Glossary term

sensitivity analysis

A regulatory term referring to systematic procedures for estimating the effects of the choices made regarding methods and data on the outcome of a CFP.

1 official sourcessingle_source

What does sensitivity analysis mean?

Sensitivity analysis estimates how methodological and data choices affect the outcome of a CFP study.

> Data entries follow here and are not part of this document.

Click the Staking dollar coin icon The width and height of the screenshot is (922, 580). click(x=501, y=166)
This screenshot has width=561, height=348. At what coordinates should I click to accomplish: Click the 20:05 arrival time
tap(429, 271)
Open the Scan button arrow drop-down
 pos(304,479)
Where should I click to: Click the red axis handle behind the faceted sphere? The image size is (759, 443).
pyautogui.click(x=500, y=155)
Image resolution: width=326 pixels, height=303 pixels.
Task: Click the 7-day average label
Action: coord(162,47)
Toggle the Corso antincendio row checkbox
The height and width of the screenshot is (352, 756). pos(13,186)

Official definitions by source

ISO 14067:2018

ISO 14067:2018 - Greenhouse gases — Carbon footprint of products

systematic procedures for estimating the effects of the choices made regarding methods and data on the outcome of a CFP study (3.1.1.4)

Reference: 3.1.4.7

View official source

Regulatory context

This term originates in ISO 14067:2018 and/or ISO 14044 LCA methodology. It is used in EU product regulation — particularly under the EU Battery Regulation (PEF method for carbon footprint) and ESPR (environmental footprint) — because both regulations require lifecycle-based quantification of environmental impacts. Practitioners applying these regulations should be familiar with these LCA/PEF concepts to correctly scope, conduct, and verify product-level environmental assessments.

Practical application

This term matters when teams need to understand which assumptions materially change the footprint result and therefore deserve extra scrutiny.

Minespider commentary

For Minespider, sensitivity analysis is an uncertainty-control term for product-footprint evidence.

Common confusions

  • Assuming the everyday meaning of sensitivity analysis is enough without checking the official source definition.
  • Using sensitivity analysis as a loose generic label rather than the narrower meaning used in the source text.
  • Assuming sensitivity analysis can be interpreted without understanding methodology, scope, or lifecycle context.